What Is OpenUEM?
OpenUEM is a free, open-source, self-hosted Unified Endpoint Manager built by Miguel Angel Alvarez Cabrerizo, a freelance DevOps engineer based in Spain. It provides complete endpoint inventory, remote management, software deployment, and configuration profiles for Windows, Linux, and macOS through lightweight agents.
Licensed under Apache 2.0, OpenUEM is entirely self-hosted — your asset data stays on your infrastructure. No cloud dependency, no per-seat licensing, no endpoint caps.
Why OpenUEM Stands Out
The RMM and UEM market is dominated by proprietary solutions with per-endpoint or per-technician pricing. For small IT teams, solo sysadmins, and MSPs getting started, these costs add up fast. OpenUEM provides a viable alternative with a feature set that covers the core needs of endpoint management.
Security-First Architecture
OpenUEM takes a fundamentally different approach to security compared to most RMM tools. Digital certificates are mandatory, not optional. All communication between components uses mutual TLS. Console authentication is certificate-based — no passwords stored in the database. VNC sessions are started on-demand with one-time passwords and automatically shut down after use.

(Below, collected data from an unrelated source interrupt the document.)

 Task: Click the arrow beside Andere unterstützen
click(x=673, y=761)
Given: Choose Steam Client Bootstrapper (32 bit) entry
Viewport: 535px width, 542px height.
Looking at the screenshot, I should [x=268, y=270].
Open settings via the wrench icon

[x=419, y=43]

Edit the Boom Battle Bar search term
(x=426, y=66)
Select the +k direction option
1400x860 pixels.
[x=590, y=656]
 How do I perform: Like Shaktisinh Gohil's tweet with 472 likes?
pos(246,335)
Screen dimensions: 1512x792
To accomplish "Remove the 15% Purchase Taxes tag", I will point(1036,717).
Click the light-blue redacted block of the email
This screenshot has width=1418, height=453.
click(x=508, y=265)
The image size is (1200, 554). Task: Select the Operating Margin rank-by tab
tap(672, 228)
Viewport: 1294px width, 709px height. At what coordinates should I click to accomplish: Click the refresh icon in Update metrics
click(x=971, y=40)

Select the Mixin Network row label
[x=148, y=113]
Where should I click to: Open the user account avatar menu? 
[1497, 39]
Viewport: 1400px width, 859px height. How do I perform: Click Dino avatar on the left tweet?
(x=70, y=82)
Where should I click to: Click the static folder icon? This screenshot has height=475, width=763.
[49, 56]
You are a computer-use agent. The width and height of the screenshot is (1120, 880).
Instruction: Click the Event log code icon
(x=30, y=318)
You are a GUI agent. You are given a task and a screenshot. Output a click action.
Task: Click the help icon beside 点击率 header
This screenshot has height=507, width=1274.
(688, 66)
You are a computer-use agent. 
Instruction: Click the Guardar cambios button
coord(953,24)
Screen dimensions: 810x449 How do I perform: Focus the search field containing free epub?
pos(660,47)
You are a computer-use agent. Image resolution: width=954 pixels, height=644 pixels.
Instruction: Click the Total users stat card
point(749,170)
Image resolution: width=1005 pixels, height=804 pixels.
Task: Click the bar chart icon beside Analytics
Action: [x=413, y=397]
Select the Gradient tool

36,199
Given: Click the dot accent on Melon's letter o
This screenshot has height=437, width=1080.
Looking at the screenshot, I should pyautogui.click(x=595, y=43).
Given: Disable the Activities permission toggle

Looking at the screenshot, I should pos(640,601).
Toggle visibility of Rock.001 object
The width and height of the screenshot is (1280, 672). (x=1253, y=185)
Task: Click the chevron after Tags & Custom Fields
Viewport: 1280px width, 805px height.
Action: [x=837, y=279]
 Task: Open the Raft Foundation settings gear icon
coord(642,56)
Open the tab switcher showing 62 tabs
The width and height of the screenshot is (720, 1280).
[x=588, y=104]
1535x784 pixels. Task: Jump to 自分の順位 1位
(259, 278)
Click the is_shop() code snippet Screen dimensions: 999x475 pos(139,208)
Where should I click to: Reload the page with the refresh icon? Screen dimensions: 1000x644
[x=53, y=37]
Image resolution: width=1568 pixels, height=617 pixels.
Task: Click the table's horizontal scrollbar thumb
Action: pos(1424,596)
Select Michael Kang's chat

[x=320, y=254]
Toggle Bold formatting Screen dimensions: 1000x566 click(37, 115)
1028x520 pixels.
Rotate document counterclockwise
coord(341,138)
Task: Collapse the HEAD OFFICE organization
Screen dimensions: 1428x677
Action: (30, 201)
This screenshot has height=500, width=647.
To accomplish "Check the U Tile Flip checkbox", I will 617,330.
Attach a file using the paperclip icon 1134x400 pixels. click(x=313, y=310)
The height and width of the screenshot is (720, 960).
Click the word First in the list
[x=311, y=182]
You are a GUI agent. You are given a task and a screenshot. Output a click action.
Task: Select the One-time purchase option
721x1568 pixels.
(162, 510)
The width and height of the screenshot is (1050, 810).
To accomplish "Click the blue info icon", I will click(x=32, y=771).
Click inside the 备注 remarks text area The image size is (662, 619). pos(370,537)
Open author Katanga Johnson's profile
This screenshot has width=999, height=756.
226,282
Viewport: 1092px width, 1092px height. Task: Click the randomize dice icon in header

Multi-Platform Agent Support
Agents are available for:
- Windows (amd64) — with Winget integration for package management
- Linux — Debian-based and RedHat-based distributions via .deb and .rpm packages
- macOS — Intel (amd64) and Apple Silicon (arm64) with Homebrew integration
Integrated Package Management
One of OpenUEM's strongest features is its native integration with platform-specific package managers. Deploy software from the web console using Winget on Windows, Flatpak/FlatHub on Linux, and Homebrew on macOS. No need for custom packaging or separate deployment tools.
Key Features
- Hardware and software inventory — Model, memory, disks, printers, network adapters, installed software
- Remote assistance — VNC, RDP (Gnome/Wayland), and RustDesk integration with TLS encryption
- Configuration profiles — Automated tasks per OS: packages, registry keys, local users/groups, scripts, MSI packages
- Windows Update monitoring — Track update status and browse update history
- Security monitoring — Antivirus status, BitLocker encryption, pending security updates
- SFTP file management — Browse, download, and upload files to managed endpoints
- Wake-on-LAN — Remote power-on and scheduled power management
- Multi-tenancy — Multiple organizations and sites under one installation
- Identity Provider support — Authelia, Authentik, Keycloak, Zitadel
- Report generation — PDF and CSV exports for agents, computers, security, and software views
Architecture
OpenUEM is built entirely in Go and follows a modular architecture:
- Agents — Lightweight processes installed on endpoints that gather system information
- Agent Workers — Process agent reports and store data in PostgreSQL
- Console — Web UI built with Echo, HTMX, and Franken UI
- NATS Server — Message broker for communication between all components
- Cert-Manager — Built-in Certificate Authority for mutual TLS
- OCSP Responder — Certificate validation service
Components can run on a single machine or be distributed across multiple servers. Deployment options include native packages (Windows installer, .deb, .rpm) and Docker with docker-compose.
Active Development
OpenUEM is under active development with regular releases. The roadmap includes APT/DNF repository management, Kopia backup integration, VPN support (NetBird, WireGuard, OpenVPN), Android MDM, and Kubernetes deployment via Helm Charts.
The project has an active community on Discord and the full source code is available on GitHub.
Getting Started
The fastest way to try OpenUEM is via Docker. The documentation provides step-by-step guides for all deployment methods. Installation requires PostgreSQL and the NATS message broker, both of which can be deployed alongside OpenUEM using the provided docker-compose files.